Donovan, who starred for the US at the 2002, 2006 and 2010 World Cups, said the tournament could be considered a success, given that the Americans emerged from a difficult group to reach the knockout stage.
"It's a results-oriented business, and so, results-wise, you can hold your head high," he said. "If you really look at the performances, there were some good performances by guys, some not-so-good performances by guys. As a whole, I think tactically, the team was not set up to succeed.
"They were set up in a way that was opposite from what they've been the past couple years, which is opening up, passing, attacking – trying to do that. And the team's been successful that way. Why they decided to switch that in the World Cup, none of us will know. From a playing standpoint, I think the guys will probably be disappointed in the way things went."
Asked whether it would have been wise to try to match up with a Belgian team that has so many talented attacking players, Donovan acknowledged that "everybody's an expert when they're watching at home" and that he "could pretend like I know what I'm talking about and what we should have done."

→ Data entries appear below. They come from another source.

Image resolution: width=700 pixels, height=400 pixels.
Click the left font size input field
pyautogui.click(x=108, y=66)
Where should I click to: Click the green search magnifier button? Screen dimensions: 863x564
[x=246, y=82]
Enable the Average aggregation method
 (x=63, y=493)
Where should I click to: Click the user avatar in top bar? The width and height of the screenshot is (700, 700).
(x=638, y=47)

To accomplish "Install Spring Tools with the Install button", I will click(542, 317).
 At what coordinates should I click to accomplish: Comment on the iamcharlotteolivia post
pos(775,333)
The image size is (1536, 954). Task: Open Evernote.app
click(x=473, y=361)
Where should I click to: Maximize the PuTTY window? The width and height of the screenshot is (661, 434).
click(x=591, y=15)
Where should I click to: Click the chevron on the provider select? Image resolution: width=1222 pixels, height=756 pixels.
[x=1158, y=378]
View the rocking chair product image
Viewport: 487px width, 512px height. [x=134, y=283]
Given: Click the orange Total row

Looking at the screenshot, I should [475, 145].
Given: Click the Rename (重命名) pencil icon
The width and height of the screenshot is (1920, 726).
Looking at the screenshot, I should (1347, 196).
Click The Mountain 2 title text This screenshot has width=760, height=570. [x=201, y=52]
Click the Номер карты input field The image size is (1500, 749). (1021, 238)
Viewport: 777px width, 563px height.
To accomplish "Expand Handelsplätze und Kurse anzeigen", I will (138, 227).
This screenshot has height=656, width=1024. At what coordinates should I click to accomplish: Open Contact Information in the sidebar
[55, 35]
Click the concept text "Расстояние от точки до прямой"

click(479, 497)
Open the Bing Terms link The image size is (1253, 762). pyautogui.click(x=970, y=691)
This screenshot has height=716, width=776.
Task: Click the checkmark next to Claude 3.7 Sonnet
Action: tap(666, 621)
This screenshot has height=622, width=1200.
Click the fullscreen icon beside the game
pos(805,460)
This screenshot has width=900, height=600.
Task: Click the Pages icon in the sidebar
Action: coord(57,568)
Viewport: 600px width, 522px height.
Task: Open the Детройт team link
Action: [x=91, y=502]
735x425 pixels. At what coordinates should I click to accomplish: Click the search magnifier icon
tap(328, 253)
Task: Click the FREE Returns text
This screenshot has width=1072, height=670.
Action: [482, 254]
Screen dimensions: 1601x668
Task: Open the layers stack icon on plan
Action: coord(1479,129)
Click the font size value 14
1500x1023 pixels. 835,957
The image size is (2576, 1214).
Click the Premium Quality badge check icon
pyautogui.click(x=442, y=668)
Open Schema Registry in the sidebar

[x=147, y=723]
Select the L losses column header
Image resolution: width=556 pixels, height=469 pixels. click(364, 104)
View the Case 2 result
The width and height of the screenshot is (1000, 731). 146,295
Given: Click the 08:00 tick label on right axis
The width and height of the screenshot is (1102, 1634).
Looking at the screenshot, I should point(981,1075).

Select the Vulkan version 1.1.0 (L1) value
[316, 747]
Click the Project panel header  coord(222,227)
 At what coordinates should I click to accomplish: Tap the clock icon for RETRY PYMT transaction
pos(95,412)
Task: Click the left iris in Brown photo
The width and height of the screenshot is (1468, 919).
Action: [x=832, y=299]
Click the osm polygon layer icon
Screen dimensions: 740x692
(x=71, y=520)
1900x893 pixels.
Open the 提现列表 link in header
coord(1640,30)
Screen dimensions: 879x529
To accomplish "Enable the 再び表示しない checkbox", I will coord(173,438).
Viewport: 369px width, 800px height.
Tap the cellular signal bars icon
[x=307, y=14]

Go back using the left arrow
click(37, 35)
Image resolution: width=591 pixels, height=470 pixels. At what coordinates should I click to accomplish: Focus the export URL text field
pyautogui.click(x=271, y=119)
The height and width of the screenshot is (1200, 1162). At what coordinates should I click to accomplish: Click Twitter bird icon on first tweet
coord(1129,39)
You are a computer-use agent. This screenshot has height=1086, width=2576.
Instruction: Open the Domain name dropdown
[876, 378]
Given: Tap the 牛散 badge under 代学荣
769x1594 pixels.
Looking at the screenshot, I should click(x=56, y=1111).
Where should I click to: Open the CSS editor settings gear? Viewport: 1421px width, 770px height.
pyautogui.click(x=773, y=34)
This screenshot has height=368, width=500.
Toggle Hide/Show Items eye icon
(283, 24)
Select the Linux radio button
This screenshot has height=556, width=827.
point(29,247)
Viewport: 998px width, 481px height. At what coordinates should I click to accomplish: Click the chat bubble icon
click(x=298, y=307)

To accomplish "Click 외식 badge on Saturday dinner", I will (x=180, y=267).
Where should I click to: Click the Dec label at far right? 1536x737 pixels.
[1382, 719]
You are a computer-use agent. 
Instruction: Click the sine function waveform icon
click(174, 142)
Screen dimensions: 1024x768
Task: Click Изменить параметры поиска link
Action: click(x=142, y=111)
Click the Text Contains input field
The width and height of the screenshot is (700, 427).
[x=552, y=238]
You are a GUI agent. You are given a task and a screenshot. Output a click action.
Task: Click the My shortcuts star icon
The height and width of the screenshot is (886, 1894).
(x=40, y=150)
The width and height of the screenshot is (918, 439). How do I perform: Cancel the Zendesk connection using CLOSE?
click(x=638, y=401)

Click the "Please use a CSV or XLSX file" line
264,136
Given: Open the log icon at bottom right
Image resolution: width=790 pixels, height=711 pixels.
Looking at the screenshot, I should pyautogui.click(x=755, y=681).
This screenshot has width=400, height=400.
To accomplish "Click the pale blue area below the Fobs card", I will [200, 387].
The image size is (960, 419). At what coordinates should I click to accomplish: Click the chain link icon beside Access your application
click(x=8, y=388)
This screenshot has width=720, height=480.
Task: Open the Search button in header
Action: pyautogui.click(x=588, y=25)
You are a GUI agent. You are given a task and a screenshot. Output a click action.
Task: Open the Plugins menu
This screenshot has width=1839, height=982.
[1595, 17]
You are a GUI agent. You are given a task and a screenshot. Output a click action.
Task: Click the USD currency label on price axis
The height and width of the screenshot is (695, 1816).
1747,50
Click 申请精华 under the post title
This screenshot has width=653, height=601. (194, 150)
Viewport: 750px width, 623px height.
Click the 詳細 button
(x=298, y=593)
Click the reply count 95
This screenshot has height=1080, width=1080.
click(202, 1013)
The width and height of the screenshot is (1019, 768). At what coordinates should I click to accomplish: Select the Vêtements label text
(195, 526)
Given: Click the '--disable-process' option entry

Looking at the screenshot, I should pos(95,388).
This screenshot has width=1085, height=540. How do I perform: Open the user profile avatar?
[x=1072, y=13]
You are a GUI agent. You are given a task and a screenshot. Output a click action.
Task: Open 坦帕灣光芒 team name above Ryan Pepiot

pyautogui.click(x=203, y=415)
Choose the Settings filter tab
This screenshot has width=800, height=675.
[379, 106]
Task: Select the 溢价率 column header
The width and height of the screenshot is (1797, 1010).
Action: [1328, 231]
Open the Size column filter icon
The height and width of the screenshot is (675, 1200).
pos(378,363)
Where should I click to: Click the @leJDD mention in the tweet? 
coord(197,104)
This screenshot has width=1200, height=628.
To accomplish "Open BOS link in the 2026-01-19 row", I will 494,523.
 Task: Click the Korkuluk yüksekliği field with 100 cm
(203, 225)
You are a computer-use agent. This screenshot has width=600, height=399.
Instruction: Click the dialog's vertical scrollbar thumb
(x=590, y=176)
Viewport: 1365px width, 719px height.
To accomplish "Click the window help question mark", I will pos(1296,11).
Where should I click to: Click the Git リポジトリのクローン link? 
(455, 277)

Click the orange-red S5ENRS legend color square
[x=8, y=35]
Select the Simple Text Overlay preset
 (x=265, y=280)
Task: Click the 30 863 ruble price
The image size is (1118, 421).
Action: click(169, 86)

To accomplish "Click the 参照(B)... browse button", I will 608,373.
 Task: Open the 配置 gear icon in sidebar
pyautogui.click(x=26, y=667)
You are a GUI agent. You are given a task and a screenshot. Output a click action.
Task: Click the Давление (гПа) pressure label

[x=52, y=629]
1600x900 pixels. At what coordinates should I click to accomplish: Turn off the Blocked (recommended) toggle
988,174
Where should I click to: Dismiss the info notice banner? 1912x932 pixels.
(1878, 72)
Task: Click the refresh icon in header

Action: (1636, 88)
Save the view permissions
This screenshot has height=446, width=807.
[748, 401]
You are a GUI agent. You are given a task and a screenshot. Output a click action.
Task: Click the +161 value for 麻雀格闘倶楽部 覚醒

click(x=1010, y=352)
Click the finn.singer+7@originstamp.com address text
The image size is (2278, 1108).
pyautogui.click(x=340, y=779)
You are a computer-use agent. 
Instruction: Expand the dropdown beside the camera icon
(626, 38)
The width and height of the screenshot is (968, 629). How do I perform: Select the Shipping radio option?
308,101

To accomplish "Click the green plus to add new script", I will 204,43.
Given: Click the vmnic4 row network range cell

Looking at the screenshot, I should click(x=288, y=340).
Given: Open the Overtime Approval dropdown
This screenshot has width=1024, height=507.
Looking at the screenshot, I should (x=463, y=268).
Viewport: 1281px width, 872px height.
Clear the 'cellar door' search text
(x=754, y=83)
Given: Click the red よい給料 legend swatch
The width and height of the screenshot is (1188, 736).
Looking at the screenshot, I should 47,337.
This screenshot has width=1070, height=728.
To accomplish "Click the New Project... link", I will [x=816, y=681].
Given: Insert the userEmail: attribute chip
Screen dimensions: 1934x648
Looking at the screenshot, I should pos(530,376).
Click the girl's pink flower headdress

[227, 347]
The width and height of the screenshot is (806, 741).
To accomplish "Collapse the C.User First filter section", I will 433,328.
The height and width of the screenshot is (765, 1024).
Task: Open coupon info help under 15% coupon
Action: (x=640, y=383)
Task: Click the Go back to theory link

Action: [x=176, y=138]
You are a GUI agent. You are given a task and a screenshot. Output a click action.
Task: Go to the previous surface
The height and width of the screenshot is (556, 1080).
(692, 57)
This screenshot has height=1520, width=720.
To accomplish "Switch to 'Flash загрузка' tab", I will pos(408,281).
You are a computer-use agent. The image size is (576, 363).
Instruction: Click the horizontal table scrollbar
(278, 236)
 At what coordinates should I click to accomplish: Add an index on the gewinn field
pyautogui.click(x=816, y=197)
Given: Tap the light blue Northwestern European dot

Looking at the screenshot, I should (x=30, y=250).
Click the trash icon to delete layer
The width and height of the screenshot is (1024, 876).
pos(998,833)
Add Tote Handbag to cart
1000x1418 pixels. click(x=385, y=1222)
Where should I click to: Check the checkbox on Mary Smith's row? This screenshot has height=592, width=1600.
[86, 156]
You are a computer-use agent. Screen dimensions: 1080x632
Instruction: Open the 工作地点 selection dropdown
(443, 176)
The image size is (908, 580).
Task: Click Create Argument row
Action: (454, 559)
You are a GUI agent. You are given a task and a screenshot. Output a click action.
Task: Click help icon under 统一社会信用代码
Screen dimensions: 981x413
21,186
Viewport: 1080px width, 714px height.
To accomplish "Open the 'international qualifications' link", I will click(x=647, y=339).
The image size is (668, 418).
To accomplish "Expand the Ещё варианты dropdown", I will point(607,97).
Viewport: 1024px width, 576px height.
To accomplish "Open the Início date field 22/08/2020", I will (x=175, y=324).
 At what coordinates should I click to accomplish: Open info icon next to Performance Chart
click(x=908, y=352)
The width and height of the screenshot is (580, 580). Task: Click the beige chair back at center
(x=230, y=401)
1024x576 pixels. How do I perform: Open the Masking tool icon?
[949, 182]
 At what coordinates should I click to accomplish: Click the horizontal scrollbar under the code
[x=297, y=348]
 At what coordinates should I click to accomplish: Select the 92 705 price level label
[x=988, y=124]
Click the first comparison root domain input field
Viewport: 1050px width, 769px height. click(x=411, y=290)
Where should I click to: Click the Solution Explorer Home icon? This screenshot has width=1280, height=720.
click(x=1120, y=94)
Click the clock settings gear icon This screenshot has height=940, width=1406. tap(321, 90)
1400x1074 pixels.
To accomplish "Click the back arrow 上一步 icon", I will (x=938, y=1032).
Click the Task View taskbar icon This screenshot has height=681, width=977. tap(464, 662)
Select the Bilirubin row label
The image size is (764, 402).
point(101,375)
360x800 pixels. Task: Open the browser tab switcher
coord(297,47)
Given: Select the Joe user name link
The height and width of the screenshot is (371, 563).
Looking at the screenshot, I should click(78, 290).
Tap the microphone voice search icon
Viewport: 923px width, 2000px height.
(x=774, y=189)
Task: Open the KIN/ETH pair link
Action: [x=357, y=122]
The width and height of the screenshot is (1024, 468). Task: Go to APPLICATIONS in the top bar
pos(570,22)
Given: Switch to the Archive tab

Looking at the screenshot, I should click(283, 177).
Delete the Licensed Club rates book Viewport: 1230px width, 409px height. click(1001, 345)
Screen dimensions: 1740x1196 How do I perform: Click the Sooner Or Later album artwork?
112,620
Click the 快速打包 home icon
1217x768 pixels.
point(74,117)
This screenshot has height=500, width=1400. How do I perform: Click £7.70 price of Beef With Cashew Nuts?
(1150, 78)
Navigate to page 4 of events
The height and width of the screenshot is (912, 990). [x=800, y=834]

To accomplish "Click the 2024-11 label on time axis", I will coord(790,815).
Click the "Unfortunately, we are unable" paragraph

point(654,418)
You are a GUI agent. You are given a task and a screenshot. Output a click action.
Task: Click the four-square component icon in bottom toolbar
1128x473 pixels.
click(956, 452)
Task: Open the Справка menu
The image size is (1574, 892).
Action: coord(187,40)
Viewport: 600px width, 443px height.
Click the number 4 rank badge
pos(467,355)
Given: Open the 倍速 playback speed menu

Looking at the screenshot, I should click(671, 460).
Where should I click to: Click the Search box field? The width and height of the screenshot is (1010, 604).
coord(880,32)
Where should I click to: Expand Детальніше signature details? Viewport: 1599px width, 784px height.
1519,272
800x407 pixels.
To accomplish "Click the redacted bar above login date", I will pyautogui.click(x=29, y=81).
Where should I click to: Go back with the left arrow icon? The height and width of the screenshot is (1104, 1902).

"Hindsight is 20/20, so in hindsight you would say we should've been more attacking," he said. "Maybe if we had been more attacking, we would have gotten four counterattack goals scored against us. So you never know. ... But my feeling as a player, if I'm in that locker room before that game – before the Germany game, before the Belgium game – and the coach walked in and said we're playing a 4-5-1 and Clint [Dempsey] is up top by himself, I would have been disappointed. Because I would have said let's go for it. I want a chance to go for it and try to win the game."
He lauded Tim Howard and said that only Kasey Keller's performance to beat Brazil in the 1998 CONCACAF Gold Cup semifinals compares, in his mind, with the goalkeeper's 16-save performance Tuesday. He also asserted that Kyle Beckerman's presence would have helped the US be a better attacking side, and that the team deserves praise for fighting valiantly in difficult circumstances.
Donovan did not address how things might have been different had he been part of the team in Brazil, but he noted that Michael Bradley played in an "unnatural position" at attacking midfield and he would have been more effective in a deeper role with another player in front of him.
Donovan's best position arguably is in such a slot.
"Michael was put in the wrong position," he said. "He was put in a position that he's not used to playing. He does a better job, as you saw with Julian Green's goal, being in a deeper position. And having someone in a front of him, someone to help Clint also, makes him that much better because he's got more opportunity to pick out different passes, more attacking options ahead of him. I think that was clearly an error."
He said it was "tough to watch " because "as athletes, we all feel that we can help."
The US nearly pulled out a victory at the end of regulation, when Chris Wondolowski sent an open shot in front of the net over the crossbar, and nearly forced penalty kicks with a late thrust in overtime. Donovan said he hoped Wondolowski would not let the miss "define him."
"If that chance fell 10 more times, you want Wondo to be on the end of it," he said. "That's a perfect Wondo goal. You would have expected that that went in, and maybe the one out of 10 times happened that he didn't score. It's disappointing."
Donovan was noncommittal when asked if he would return to the national team or consider an overage spot on the Olympic team at the Rio de Janeiro Games in two years.
"We'll see," he said. "That depends on a lot of conversations that would have to be held."